Using the information:
1. In the interview transcript, what does Kent Smith call the walls on the side of the back of the throat?
2. Repeat the part of the interview transcript that opens with the words containing "Howard Farran:  So" and closes with "have a clue.".
3. Go on with the interview transcript from the point where it stops.

Extract to read:
Howard Farran:  So I do have that?

Kent Smith:  Yeah, you do have that.  Okay, number two, do you have an overbite.  Do your upper teeth cover at least 50% of the lower teeth?  It doesn’t look like it.  A little hard to tell for sure, but do you think you cover up more than 50%?  Do you have that much of an overbite?

Howard Farran:  You know, it’s funny.  Even though I look like Brad Pitt, I never look at myself in the mirror.  I don’t know what that is. 

Kent Smith:  Okay, and then the third part is when you look at the back of the throat there is something called the pharyngeal grade and most dentists, or most people, have never looked at the back of their throat.  They couldn’t draw a picture of it, they don’t have a clue. 

Howard Farran:  I haven’t. 

Kent Smith:  Right.  So you look at the back of your throat and the walls on the side, you know, they are going to close in like this.  I call them the curtains and these are the horizontal curtains.  If they are about halfway closed, that is a pharyngeal grade.  It is called the pharyngeal grade.  If that is a pharyngeal grade of three, you fall into the formula.  So if you have got a closed curtain, halfway closed, if you have got an overbite and if you have got this turkey waddle, 95% chance you have apnea.

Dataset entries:

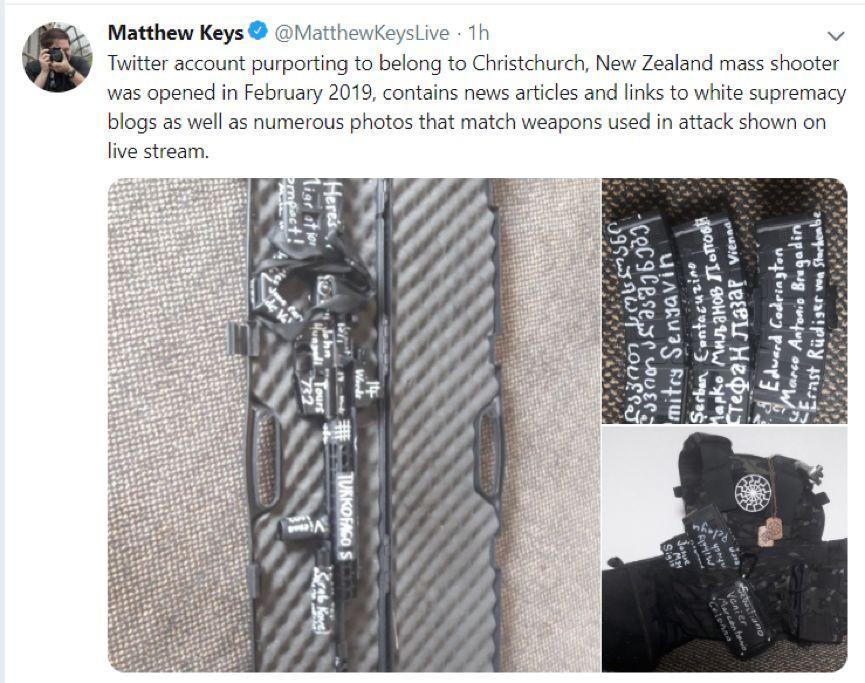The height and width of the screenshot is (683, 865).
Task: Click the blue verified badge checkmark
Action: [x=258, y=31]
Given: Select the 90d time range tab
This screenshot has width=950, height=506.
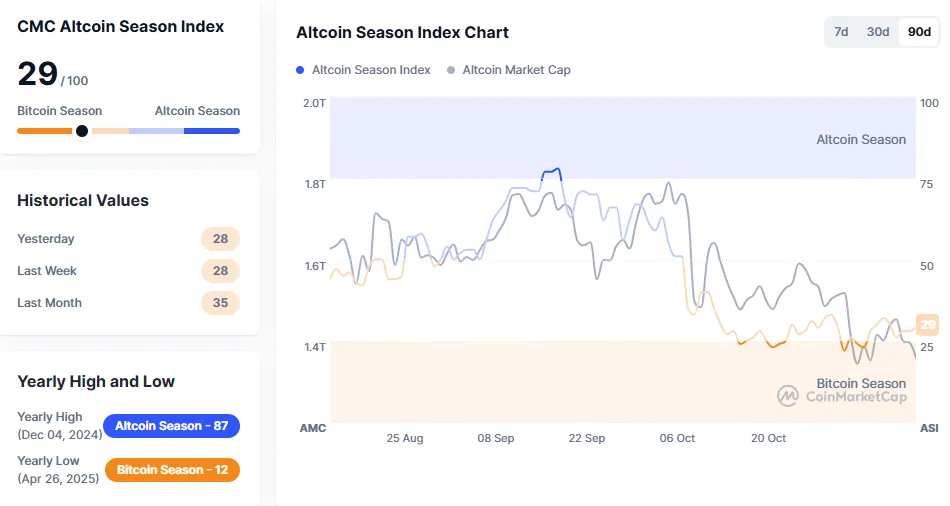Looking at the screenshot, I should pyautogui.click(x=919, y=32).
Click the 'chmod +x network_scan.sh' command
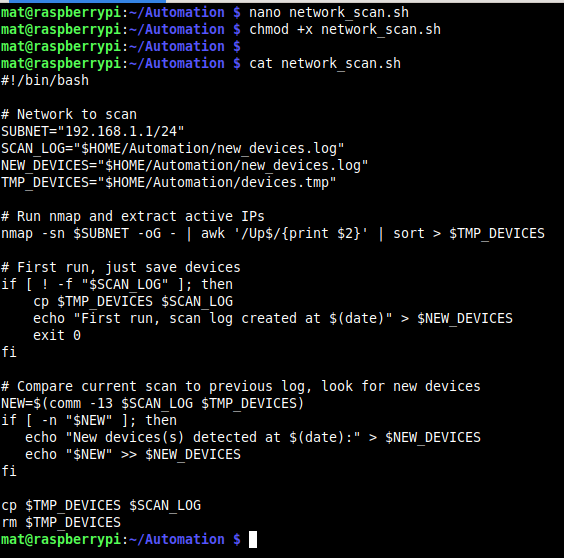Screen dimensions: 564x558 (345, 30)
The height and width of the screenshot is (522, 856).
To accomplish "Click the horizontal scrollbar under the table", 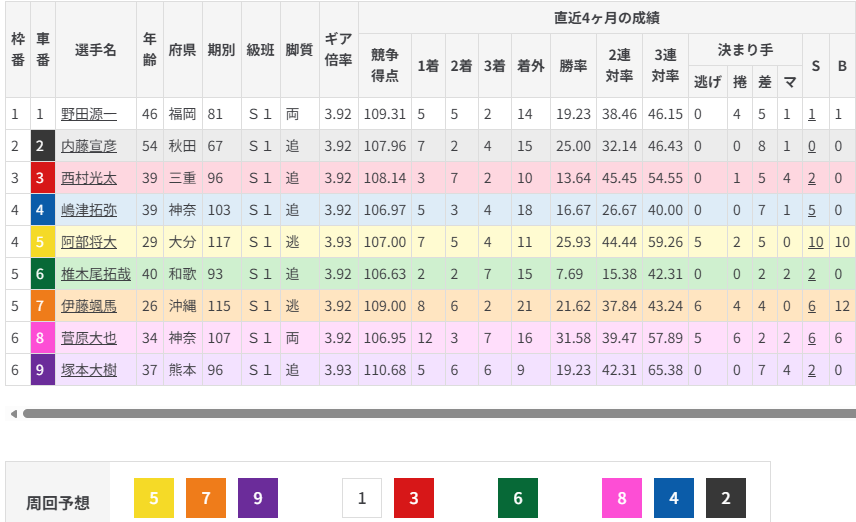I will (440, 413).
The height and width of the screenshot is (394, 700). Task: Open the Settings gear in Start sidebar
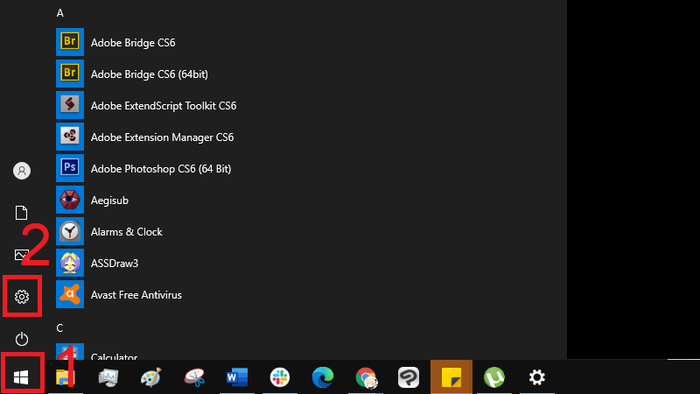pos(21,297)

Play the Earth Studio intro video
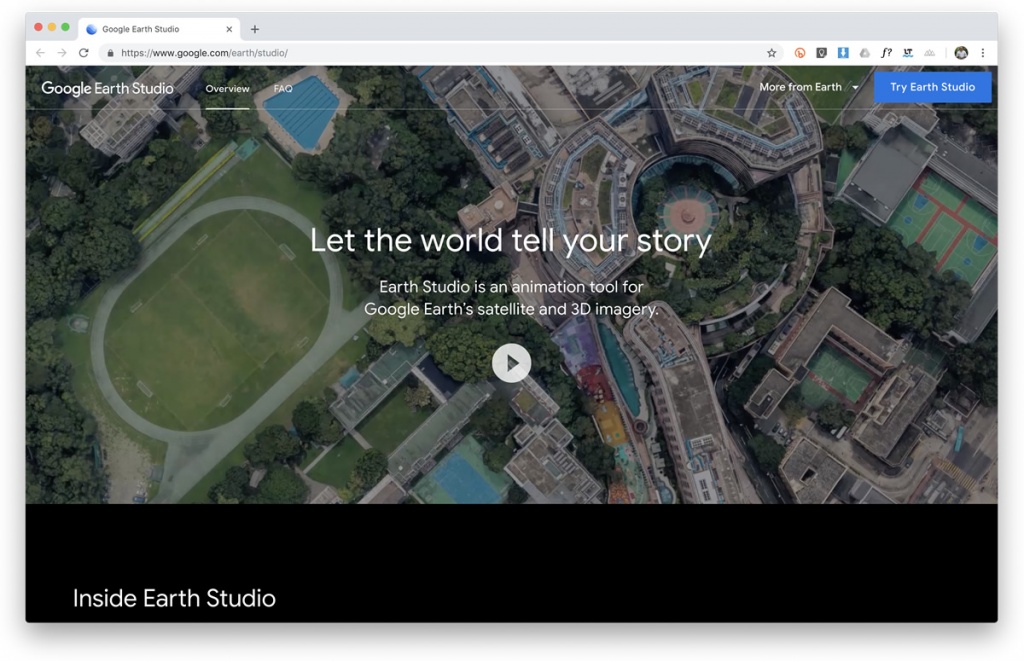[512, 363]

==

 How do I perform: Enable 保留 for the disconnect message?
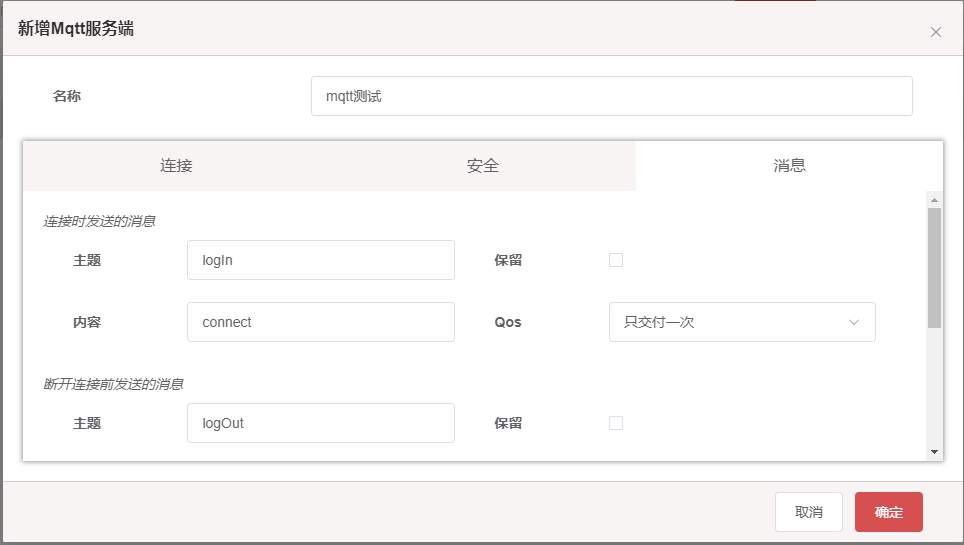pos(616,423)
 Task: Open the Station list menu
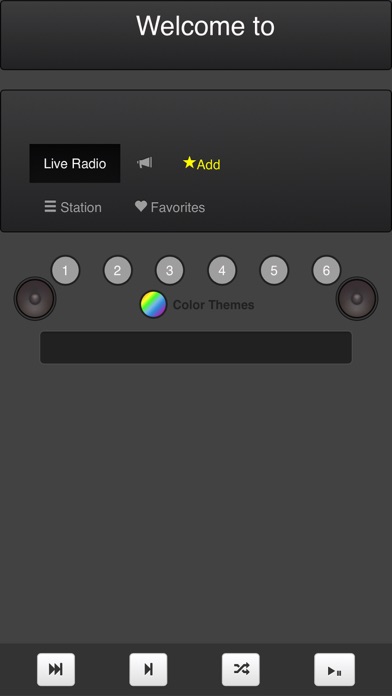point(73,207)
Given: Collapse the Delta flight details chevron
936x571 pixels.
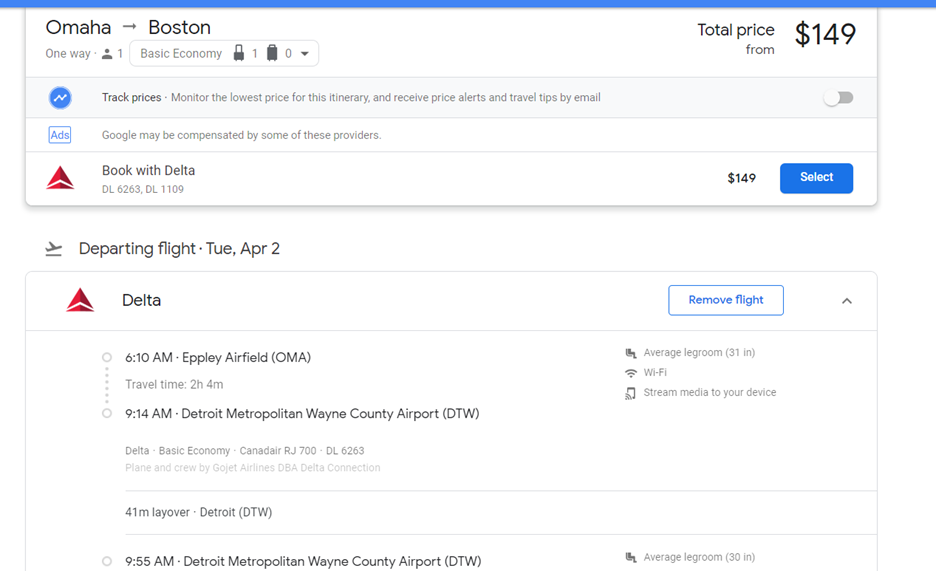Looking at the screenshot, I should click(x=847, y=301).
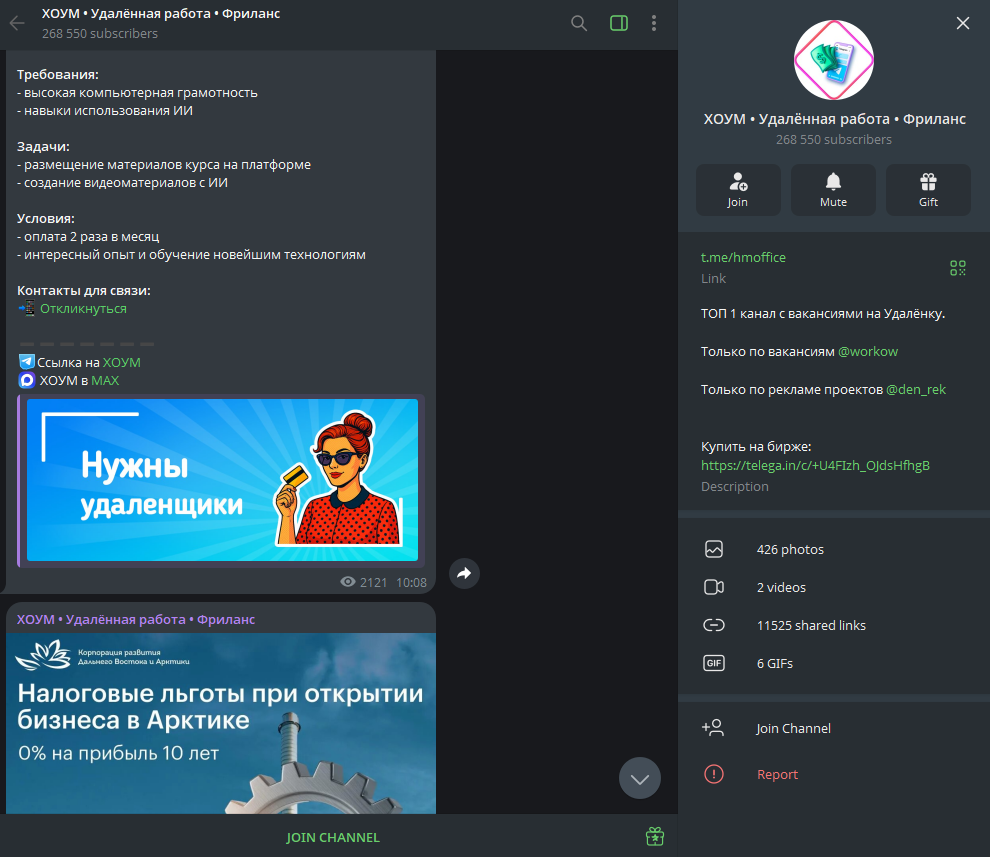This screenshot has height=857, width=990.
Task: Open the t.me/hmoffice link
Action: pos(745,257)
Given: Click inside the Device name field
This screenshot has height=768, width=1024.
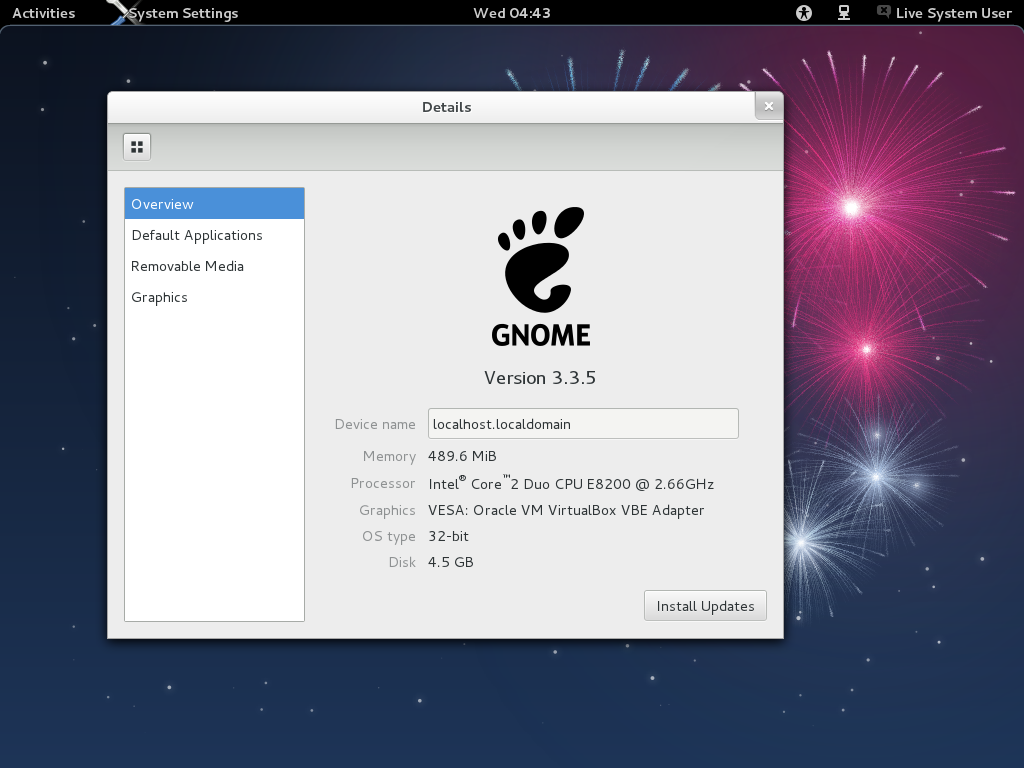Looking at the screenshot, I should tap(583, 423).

Answers to this exercise:
1. He calls them the curtains, specifically the horizontal curtains.

2.
Howard Farran:  So I do have that?

Kent Smith:  Yeah, you do have that.  Okay, number two, do you have an overbite.  Do your upper teeth cover at least 50% of the lower teeth?  It doesn’t look like it.  A little hard to tell for sure, but do you think you cover up more than 50%?  Do you have that much of an overbite?

Howard Farran:  You know, it’s funny.  Even though I look like Brad Pitt, I never look at myself in the mirror.  I don’t know what that is. 

Kent Smith:  Okay, and then the third part is when you look at the back of the throat there is something called the pharyngeal grade and most dentists, or most people, have never looked at the back of their throat.  They couldn’t draw a picture of it, they don’t have a clue.

3.
Howard Farran:  Yeah, and you know what?  I was talking to Jen Butler earlier and she was saying that, you know, when dentists are low-energy, I never thought of this connection.  When dentists are tired and exhausted and low-energy, they just watch instead of saying, “Yeah, it is a cavity.  I call pull it over right now and fix the filling.”  It is an emergency and they just say, “Here are some antibiotics,” or refer them to an endodontist.  And so I think the first thing I would think, when you said these machines are $5,000 I just thought, you know what, if you were going into work and you weren’t tired and you woke up fresh and you were ready for the day, you would probably do $5,000 more of dentistry the first week. 

Kent Smith:  That is right, yeah. 

Howard Farran:  I bet your return on investment on this machine for the dentist is probably a week.  Now again I am thinking of myself, so I am thinking of dentists who are 50-year-old men and you say men four to one over women and over 50.  So if you are a man and you are over 50, what percent of the dentists that are male over 50 do you think probably have sleep apnea undiagnosed and untreated?

Kent Smith:  You know, I would say it is probably 30% to 40%.

Howard Farran:  Yeah, so 30% to 40% of the dentists should just buy this machine to find out if they have it.  And my best friend that I went all the way from college and is a dentist up the street, I mean, he got this thing and he just feels like a new kid.  

Kent Smith:  Oh, yeah. 

Howard Farran:  I mean, he just feels, I mean he is just the biggest cheerleader.  That is what I find.  I have been listening to him yack at my ear for two years and finally it was like, okay, I am going to go do this.  Because he wouldn’t live without it.  He said the first night he slept with it, he felt five years younger.  After one night.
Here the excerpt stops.